____ ENTRIES PROVIDED

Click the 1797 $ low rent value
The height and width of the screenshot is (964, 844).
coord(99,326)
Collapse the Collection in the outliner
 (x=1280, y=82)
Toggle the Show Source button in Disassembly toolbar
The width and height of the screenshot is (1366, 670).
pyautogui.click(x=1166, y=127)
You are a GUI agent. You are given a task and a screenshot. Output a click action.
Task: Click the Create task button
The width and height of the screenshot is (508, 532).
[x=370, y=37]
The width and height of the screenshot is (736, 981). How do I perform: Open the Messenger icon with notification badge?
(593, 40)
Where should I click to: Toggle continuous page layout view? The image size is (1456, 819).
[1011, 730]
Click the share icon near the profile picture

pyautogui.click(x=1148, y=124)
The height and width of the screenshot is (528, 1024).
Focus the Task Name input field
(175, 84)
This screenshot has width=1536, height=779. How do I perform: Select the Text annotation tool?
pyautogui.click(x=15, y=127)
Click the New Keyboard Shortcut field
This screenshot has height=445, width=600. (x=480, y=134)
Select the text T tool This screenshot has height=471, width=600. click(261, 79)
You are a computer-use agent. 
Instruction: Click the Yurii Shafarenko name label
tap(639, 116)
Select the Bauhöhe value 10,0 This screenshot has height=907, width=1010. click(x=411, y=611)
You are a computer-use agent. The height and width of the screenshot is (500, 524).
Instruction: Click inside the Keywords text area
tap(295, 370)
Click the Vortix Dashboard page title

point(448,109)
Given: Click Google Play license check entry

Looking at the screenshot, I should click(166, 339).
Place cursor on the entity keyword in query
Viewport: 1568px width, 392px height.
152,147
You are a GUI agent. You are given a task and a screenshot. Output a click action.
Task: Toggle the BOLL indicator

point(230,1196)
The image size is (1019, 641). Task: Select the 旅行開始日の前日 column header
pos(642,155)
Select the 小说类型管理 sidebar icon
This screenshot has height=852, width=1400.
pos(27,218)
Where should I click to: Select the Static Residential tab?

________

* _WHAT TO PRODUCE_
Identify every line in the records above that contains the string "This", and copy each of those lines.

* _CORRECT RESPONSE_
This screenshot has width=1536, height=779. How do I perform: Select the Text annotation tool?
This screenshot has height=445, width=600. (x=480, y=134)
Select the text T tool This screenshot has height=471, width=600. click(261, 79)
Select the Bauhöhe value 10,0 This screenshot has height=907, width=1010. click(x=411, y=611)
This screenshot has height=852, width=1400.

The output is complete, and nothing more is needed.